As stated above, Defendant raises the following claims in his § 2255 motion: Claim One: that his trial counsel was ineffective for failing to ask questions during the suppression hearing, failing to file appropriate pretrial motions, failing to make objections to the presentence report, talking Defendant out of retaining private counsel, and failing to secure the testimony of expert witnesses (Doc. 1 at 4, see also Doc. 2 at 6-17); Claim Two: that the district court erred in sentencing Defendant (Doc. 1 at 5, see also Doc. 2 at 17-19); Claim Three: that the Government violated Defendant's due process rights (Doc. 1 at 6-7, see also Doc. 2 at 23); and Claim Four: that the suppression hearing involved false facts and ineffective assistance of counsel (Doc. 1 at 8, see also Doc. 2 at 23-25).

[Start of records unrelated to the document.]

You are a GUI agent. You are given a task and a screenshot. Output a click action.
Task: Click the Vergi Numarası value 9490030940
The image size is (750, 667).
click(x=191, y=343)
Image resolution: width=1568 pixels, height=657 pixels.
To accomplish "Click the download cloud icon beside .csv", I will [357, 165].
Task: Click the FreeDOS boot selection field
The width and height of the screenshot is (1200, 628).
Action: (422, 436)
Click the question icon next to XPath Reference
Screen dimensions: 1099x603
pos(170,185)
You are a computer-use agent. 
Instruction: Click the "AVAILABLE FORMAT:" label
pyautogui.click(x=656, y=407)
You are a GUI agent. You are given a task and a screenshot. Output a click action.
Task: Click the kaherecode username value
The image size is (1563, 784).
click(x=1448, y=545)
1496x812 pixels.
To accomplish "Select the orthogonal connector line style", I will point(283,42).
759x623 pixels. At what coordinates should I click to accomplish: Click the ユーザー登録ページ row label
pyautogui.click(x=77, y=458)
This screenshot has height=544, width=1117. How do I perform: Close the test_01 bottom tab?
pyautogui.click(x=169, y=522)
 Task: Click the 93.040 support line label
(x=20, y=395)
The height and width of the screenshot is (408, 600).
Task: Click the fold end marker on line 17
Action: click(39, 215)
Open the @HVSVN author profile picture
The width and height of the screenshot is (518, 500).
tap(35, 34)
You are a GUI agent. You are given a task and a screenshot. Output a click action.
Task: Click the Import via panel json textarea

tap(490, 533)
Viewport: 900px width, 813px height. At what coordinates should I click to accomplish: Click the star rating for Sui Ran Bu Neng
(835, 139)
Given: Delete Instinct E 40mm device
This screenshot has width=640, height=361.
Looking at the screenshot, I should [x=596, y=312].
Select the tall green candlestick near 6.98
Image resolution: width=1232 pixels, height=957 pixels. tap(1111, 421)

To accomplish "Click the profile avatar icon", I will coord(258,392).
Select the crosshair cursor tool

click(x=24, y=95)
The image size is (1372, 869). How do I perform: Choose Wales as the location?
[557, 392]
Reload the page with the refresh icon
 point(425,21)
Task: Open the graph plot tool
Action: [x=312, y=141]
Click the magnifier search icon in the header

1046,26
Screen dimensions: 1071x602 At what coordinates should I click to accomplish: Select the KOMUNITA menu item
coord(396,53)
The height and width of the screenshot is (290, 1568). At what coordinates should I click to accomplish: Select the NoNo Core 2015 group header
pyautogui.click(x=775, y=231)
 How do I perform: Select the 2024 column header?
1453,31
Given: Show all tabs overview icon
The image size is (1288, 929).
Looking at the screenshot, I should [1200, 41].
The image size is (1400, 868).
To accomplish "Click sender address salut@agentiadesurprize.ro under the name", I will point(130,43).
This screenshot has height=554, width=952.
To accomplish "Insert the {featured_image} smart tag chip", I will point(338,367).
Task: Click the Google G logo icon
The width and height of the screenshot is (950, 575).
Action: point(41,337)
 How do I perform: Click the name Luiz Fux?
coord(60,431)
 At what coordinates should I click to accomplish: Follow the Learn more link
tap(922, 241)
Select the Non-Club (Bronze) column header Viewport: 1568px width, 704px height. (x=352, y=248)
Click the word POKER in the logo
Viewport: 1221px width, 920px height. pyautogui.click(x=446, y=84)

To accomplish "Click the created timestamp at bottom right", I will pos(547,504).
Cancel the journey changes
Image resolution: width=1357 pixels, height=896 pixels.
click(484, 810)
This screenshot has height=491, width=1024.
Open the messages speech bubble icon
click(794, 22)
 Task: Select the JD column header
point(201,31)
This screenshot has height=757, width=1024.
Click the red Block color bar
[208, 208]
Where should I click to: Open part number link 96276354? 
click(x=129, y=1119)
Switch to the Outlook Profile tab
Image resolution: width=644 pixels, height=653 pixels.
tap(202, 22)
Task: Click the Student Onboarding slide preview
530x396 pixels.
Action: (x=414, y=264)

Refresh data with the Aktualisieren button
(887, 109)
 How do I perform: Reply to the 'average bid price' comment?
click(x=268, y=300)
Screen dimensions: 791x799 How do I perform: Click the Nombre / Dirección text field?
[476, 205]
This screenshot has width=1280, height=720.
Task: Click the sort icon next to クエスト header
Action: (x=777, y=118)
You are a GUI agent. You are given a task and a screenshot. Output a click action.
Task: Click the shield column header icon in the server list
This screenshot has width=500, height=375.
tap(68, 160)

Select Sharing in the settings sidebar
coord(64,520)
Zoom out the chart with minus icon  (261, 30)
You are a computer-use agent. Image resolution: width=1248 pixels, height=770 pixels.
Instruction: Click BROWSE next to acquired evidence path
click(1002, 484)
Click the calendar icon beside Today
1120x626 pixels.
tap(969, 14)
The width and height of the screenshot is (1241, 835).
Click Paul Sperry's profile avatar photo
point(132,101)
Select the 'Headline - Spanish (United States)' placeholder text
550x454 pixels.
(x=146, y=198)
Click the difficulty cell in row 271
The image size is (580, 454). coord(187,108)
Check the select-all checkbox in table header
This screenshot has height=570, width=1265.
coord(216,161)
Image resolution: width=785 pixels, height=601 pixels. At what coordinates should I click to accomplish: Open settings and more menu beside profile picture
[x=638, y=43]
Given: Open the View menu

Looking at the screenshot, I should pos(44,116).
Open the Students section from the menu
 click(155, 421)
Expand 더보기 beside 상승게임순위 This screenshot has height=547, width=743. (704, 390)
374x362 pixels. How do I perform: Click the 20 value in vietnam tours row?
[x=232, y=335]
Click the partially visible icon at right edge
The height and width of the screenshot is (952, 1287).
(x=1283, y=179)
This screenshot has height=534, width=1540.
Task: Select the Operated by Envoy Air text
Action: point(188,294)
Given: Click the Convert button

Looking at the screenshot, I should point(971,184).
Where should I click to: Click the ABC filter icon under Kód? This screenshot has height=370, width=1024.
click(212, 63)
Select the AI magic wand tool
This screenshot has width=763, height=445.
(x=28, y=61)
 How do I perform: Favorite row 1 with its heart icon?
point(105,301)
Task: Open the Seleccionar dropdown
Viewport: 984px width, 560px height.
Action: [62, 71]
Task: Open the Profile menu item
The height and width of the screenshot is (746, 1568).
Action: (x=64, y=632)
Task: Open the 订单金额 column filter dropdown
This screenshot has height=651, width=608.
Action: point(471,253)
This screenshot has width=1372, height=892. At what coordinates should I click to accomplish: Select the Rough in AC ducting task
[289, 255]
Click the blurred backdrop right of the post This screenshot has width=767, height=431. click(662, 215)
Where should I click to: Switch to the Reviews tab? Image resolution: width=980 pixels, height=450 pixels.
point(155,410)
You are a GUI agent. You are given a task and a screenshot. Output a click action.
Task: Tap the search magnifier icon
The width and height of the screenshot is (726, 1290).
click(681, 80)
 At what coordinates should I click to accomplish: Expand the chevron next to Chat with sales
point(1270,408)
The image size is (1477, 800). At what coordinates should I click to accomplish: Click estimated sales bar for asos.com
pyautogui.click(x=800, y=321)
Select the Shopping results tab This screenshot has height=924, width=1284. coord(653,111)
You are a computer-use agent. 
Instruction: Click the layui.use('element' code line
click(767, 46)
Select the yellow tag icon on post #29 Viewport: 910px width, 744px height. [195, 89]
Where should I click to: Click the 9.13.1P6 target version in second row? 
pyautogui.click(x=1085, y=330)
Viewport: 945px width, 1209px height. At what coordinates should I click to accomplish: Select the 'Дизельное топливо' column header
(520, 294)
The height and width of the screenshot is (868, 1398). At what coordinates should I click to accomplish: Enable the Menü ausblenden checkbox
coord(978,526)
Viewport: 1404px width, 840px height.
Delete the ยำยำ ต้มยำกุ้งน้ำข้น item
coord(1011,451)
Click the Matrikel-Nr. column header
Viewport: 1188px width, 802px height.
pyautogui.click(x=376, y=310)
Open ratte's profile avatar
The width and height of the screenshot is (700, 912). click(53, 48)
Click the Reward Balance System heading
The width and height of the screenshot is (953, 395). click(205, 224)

1. Waiver of Right to Collaterally Attack Sentence

The Court finds that all of Defendant's claims are waived because Defendant's plea agreement precludes his right to collaterally attack his sentence. The plea agreement states that "Defendant agrees to waive any collateral attack to [his] conviction(s) pursuant to 28 U.S.C. § 2255, except on the issue of counsel's ineffective assistance in negotiating or entering this plea or this waiver." [Doc. 127, filed in Case No. CR-10-3160, at 5]. The Tenth Circuit has explained that such waivers are "generally enforceable where the waiver is expressly stated in the plea agreement and where both the plea and the waiver were knowingly and voluntarily made." See United States v. Cockerham, 237 F.3d 1179, 1183 (10th Cir. 2001). While Defendant appears to claim that his counsel, Mr. Hosford, pressured him to enter into the agreement, Defendant provides no support for these statements. See [Doc. 40-2 at 10] (stating that Mr. Hosford stated that Defendant had a 98% chance to win his appeal of the suppression issue); [Doc. 2 at 14] (same); and [Doc. 2 at 23] (stating that Mr. Hosford pressured Defendant to enter into the plea agreement by failing to have needed witnesses at trial, and stating that they would charge him with more serious crimes if he did not plea). The plea agreement, however, states that "[D]efendant agrees and represents that his plea of guilty is freely and voluntarily made and not the result of force or threats or of promises apart from those set forth in this plea agreement." [Doc. 127, filed in Case No. CR-10-3160, at 5]. In addition, at his plea hearing, the Court asked Defendant if anyone had threatened or forced him into pleading guilty, or promised him leniency if he plead guilty, and he stated, "No, no, sir." [Doc. 198, filed in Case No. CR-10-3160, at 20, Transcript of Plea Hearing]. The Court, therefore, finds that Defendant knowingly and voluntarily waived his right to collaterally attack his convictions except on the basis of ineffective assistance of counsel in negotiating or entering into the plea agreement or waiver. In addition, the Court finds that the other exceptions to the waiver rule are not at issue here. See Cockerham, 237 F.3d at 1182 (explaining that other exceptions include circumstances where the agreement was involuntary or unknowing, where the court relies on an impermissible factor such as race, where the agreement is otherwise unlawful, or where a sentence exceeds the statutory maximum).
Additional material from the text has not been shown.